Bill Nye "The Science Guy" — wearing his signature bow tie and yelling, "Howdy!" — leapt onto the stage with gusto for the opening keynote speech at the TCEA 2015 educational technology convention, in Austin, Texas.
Nye made a name for himself in the early 1990s through his science-focused TV show, which captured the hearts and minds of many young viewers. On Wednesday, 20 years after his show finished its five-year run, Nye was greeted by a crowd that included thousands of his fans.
Most of the more than 700 sessions at the five-day conference focus on using technology effectively in the classroom. But Nye spent his hour on stage talking about how teachers can help shape the future — from humanity’s response to climate change to space exploration and our legacy in the stars.
It's incumbent on science educators to help foster the next generation of great thinkers who will navigate the challenges ahead, Nye said.
"With our brains we can nurture a new great generation, and — dare I say it — change the world," he said.
EdTech is covering TCEA 2015, including articles on breakout sessions, keynotes and the pulse on social media. Keep up-to-date on all of our coverage by visiting our TCEA 2015 conference page.

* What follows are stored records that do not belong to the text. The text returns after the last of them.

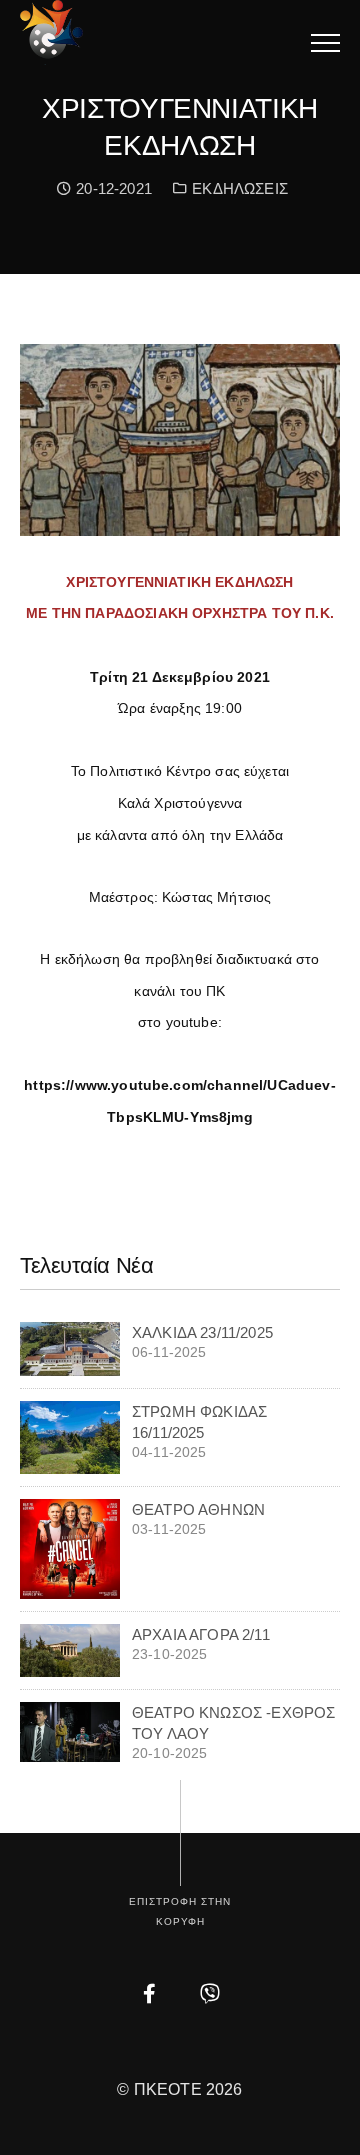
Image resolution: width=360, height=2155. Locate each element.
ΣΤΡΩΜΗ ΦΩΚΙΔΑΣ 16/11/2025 (199, 1422)
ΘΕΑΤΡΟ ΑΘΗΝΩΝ (198, 1509)
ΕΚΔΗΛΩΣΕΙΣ (240, 188)
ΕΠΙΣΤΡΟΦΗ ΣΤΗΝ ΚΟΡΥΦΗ (180, 1911)
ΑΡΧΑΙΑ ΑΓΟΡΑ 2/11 (201, 1634)
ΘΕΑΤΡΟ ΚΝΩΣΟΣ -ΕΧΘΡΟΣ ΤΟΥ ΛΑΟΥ (233, 1723)
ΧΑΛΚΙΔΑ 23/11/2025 (202, 1332)
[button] (325, 42)
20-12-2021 (111, 188)
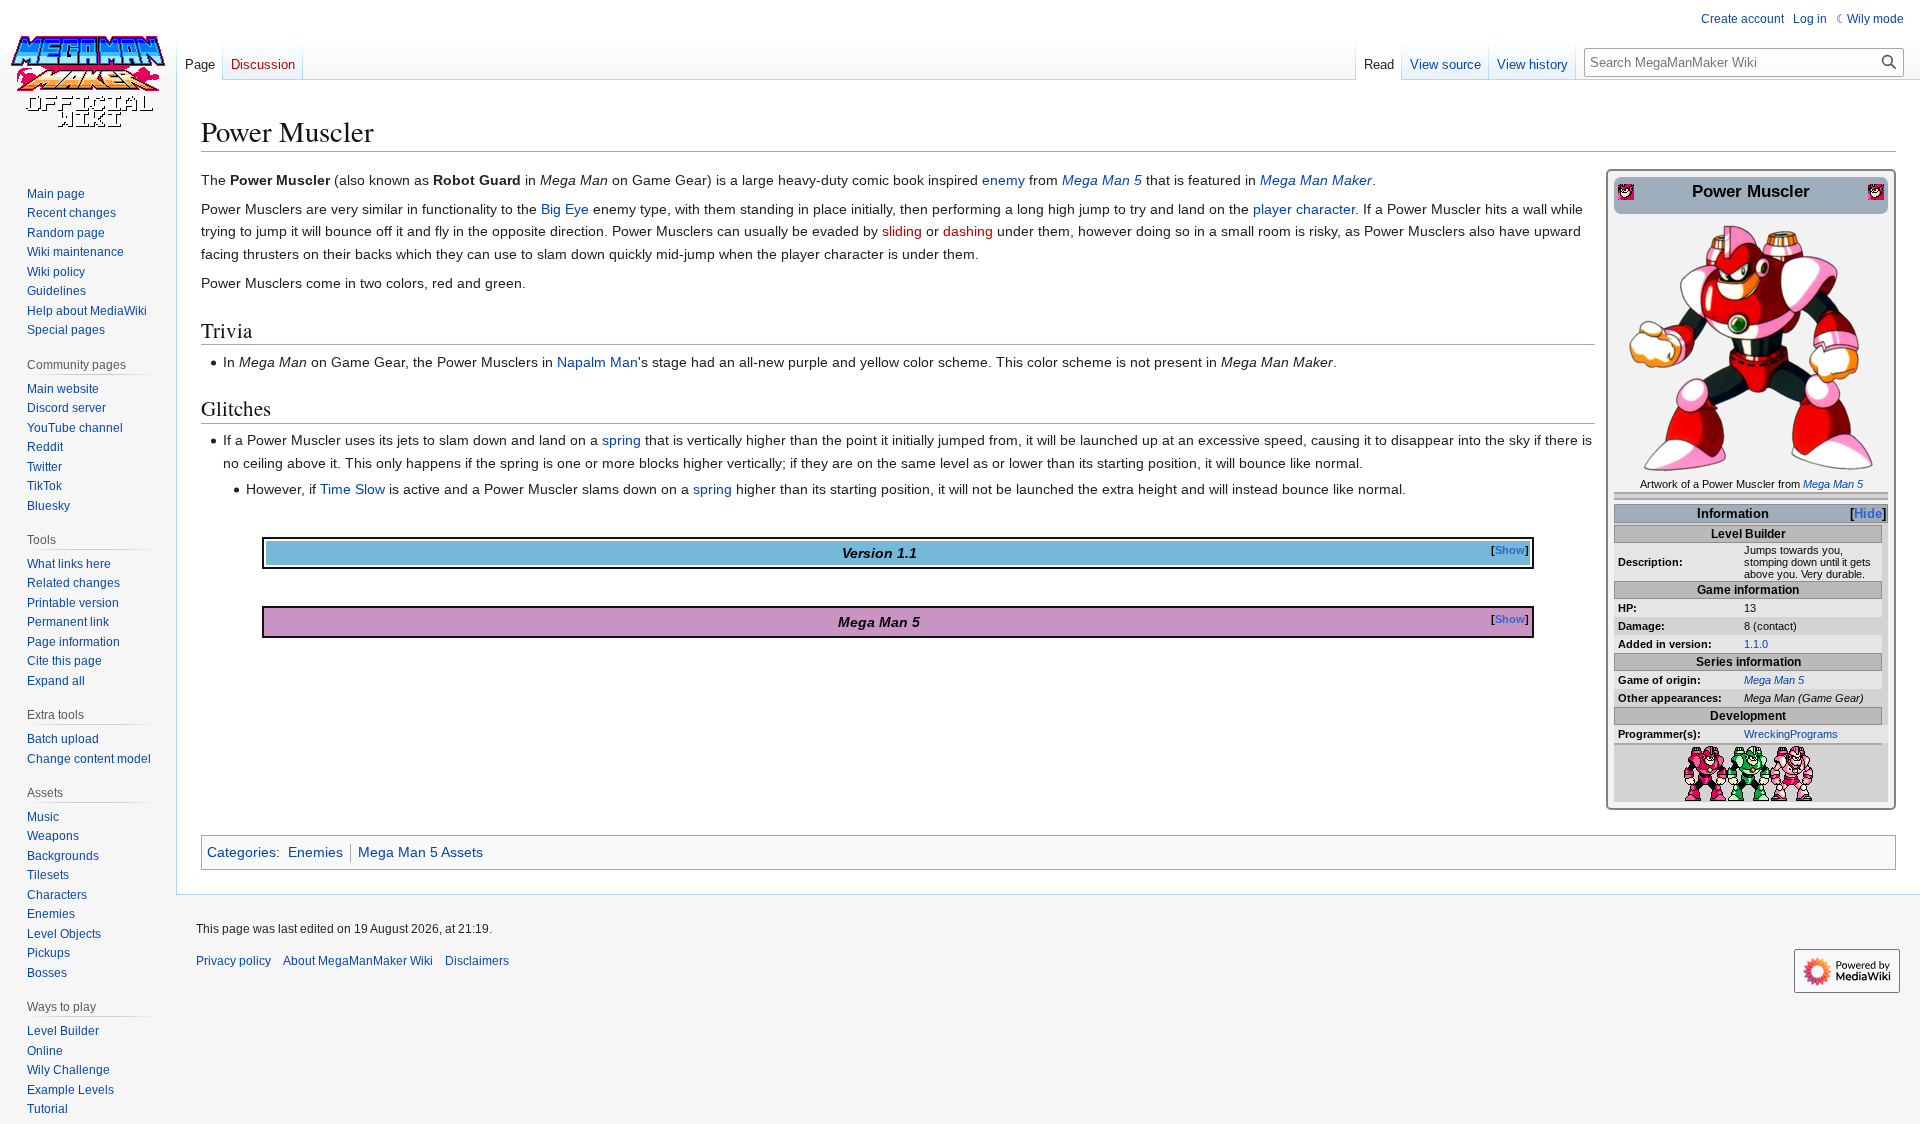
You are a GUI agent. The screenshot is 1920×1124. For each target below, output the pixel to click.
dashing (968, 231)
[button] (56, 681)
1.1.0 (1756, 644)
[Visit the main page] (88, 80)
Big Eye (565, 209)
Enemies (315, 852)
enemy (1003, 180)
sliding (902, 231)
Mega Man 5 (1833, 484)
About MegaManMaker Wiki (358, 961)
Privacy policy (233, 961)
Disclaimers (477, 961)
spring (621, 440)
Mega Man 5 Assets (420, 852)
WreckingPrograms (1791, 734)
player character (1304, 209)
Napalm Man (597, 362)
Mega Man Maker (1316, 180)
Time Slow (352, 489)
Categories (241, 852)
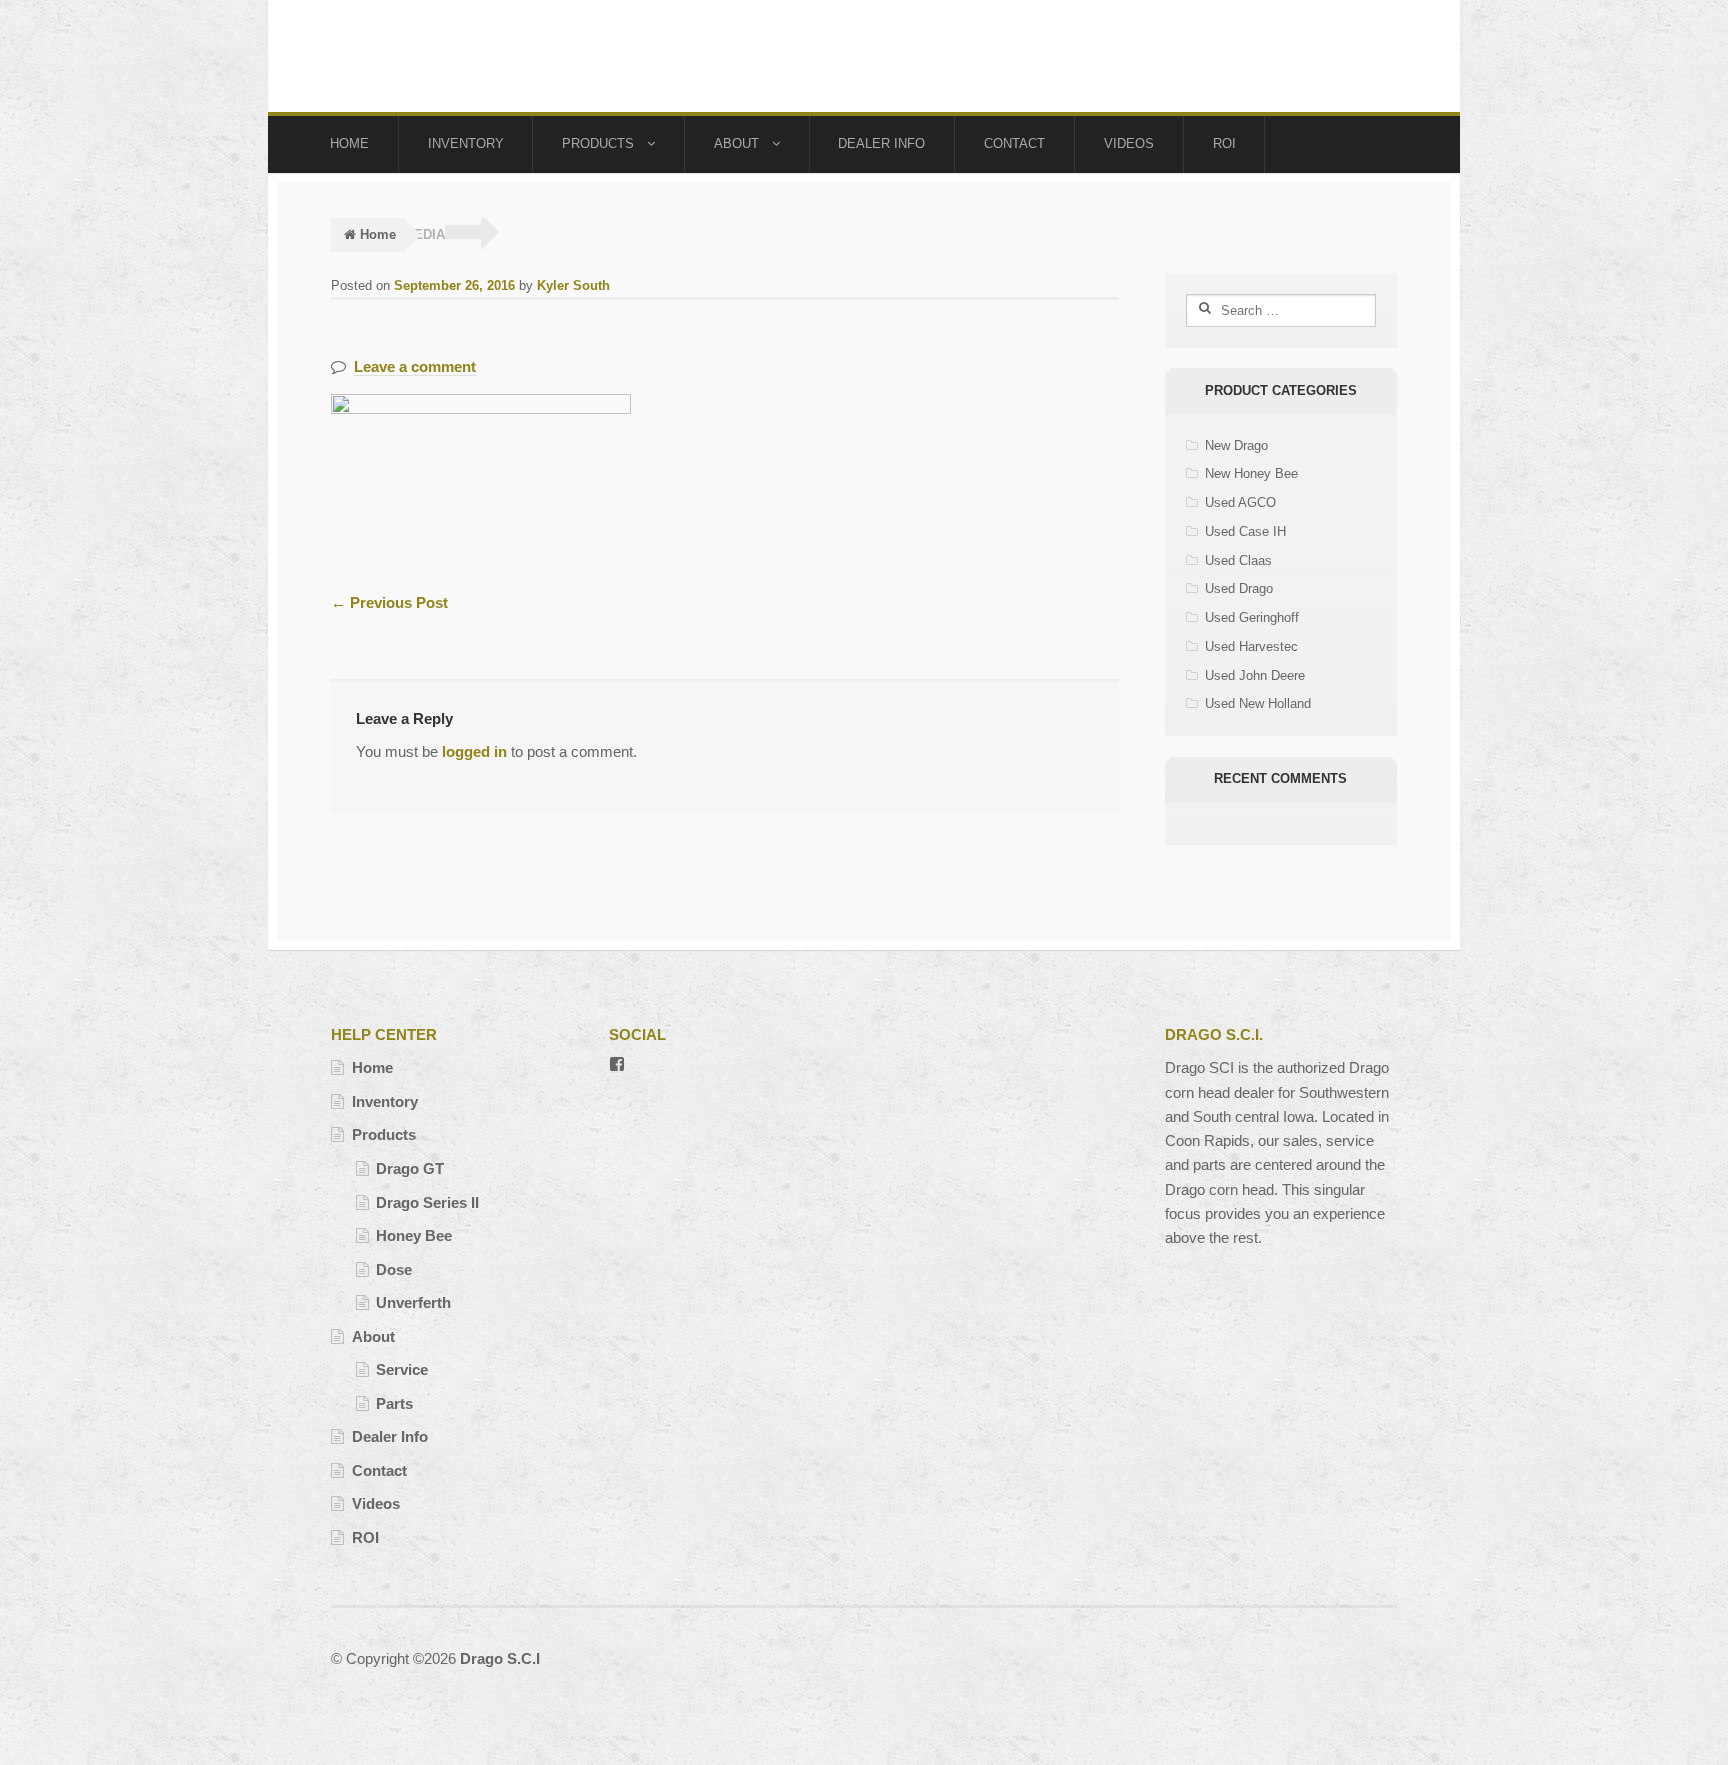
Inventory (466, 143)
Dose (394, 1269)
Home (349, 143)
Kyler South (573, 285)
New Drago (1236, 445)
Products (598, 143)
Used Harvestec (1251, 646)
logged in (474, 751)
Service (402, 1369)
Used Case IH (1245, 531)
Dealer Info (881, 143)
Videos (1129, 143)
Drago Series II (427, 1202)
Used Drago (1239, 588)
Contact (1014, 143)
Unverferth (413, 1302)
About (736, 143)
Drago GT (410, 1168)
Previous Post (389, 602)
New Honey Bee (1251, 473)
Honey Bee (414, 1235)
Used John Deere (1255, 675)
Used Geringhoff (1252, 617)
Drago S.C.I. (428, 56)
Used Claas (1238, 560)
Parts (394, 1403)
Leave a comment (415, 366)
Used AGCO (1240, 502)
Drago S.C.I (500, 1658)
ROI (1224, 143)
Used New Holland (1258, 703)
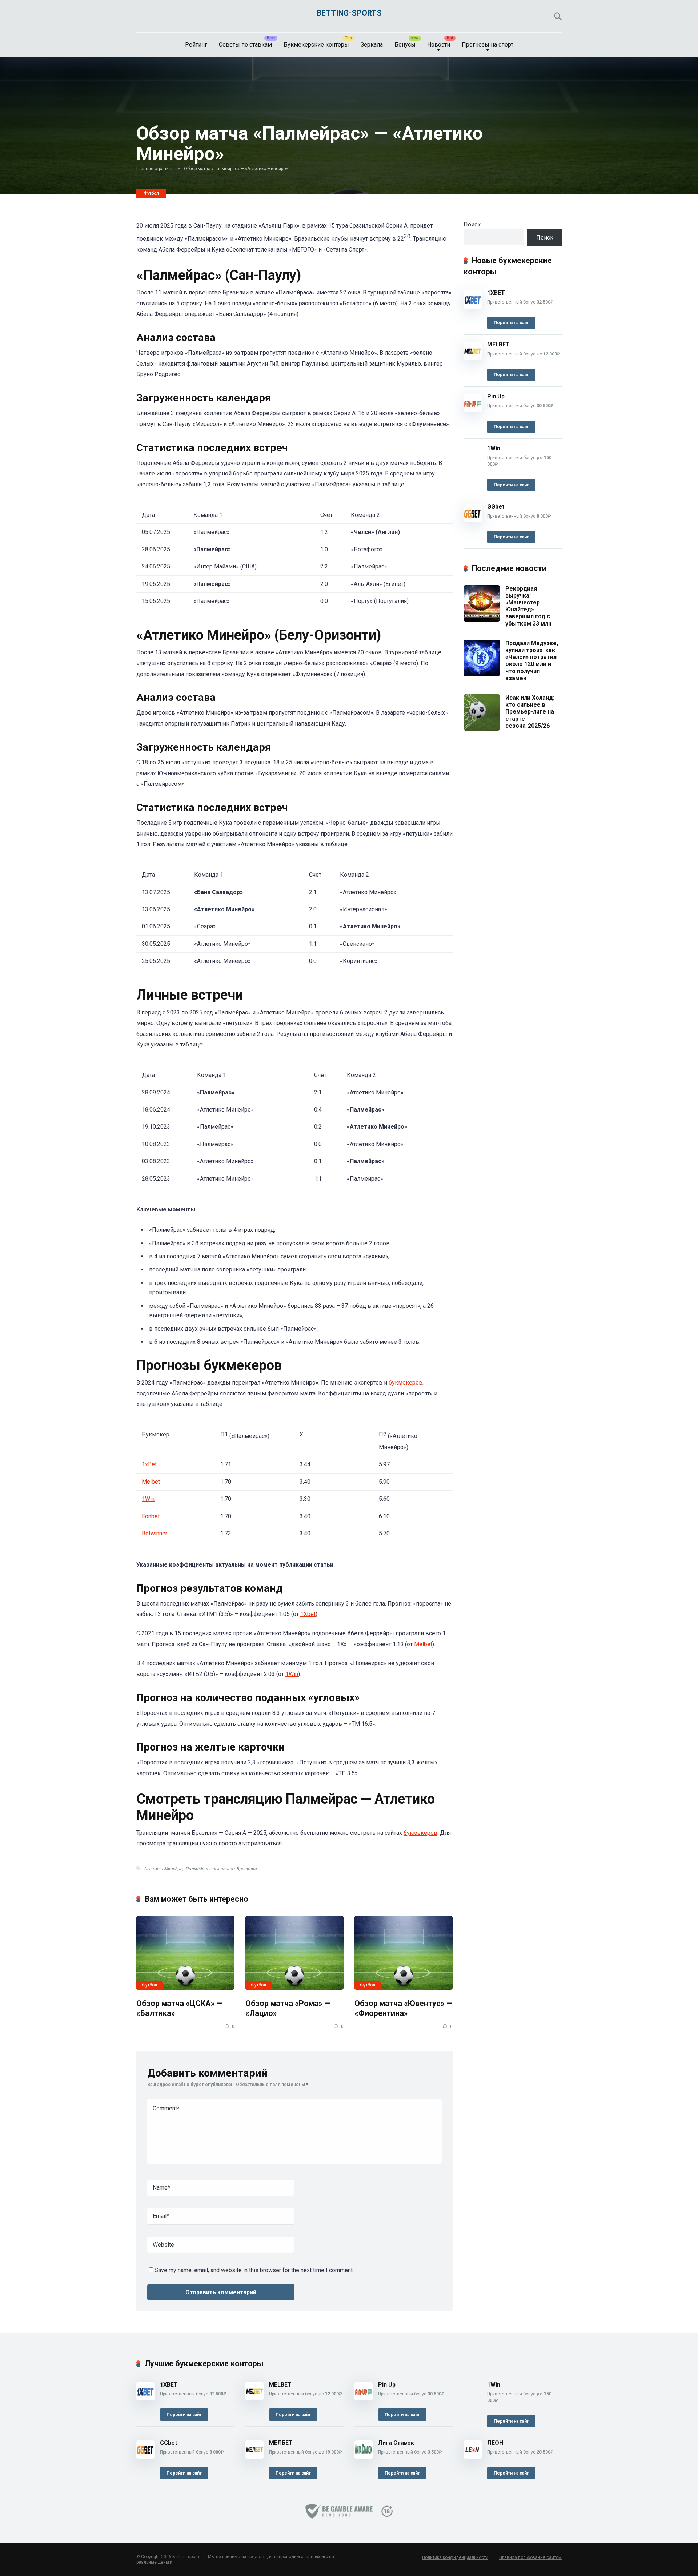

Nye referenced the Greatest Generation, a term coined by journalist Tom Brokaw that describes those who survived the Great Depression and went on to fight in World War II or to support the war effort at home.
A similar dose of courage, compassion and collaboration will be needed to tackle the world's biggest problems, Nye said.
"But in the big picture, it's not that hard, you guys," he added. "We will do it by using technology we have today and technology in the very near future."
Nye's climate-change solution involves reinventing our power sources and funding models to support these efforts. By combining energy-efficient technologies, such as wind power, advanced solar panels, liquid-metal batteries, and nanotube power lines, greenhouse gases could be lowered.
To fund these methods and keep them sustainable, Nye suggested another layer of planning — setting a federally mandated fee for those who produce carbon emissions. An idea like that may terrify some Americans, Nye admitted, but he said the country could set the tone for the rest of the world and be the catalyst for real change.
"If the U.S. were out in front on climate-change legislation, everyone else would follow," he said.
Reginald Brewer, an educator from Chavez High School in Houston, Texas, says he walked away from Nye's presentation inspired to help students have an inquisitive spirit and an open mind about science.
"We should be helping them become more inquisitive about science and life in general," Brewer says. "I don't think they're asking enough questions."
Jill Gaston, an instructional technologist at Center ISD, in Center, Texas, took the same note from Nye's presentation.
"We need to reignite the passion in kids for science," says Gaston. "Our kids are going to have to be educated or our world is going to fall apart."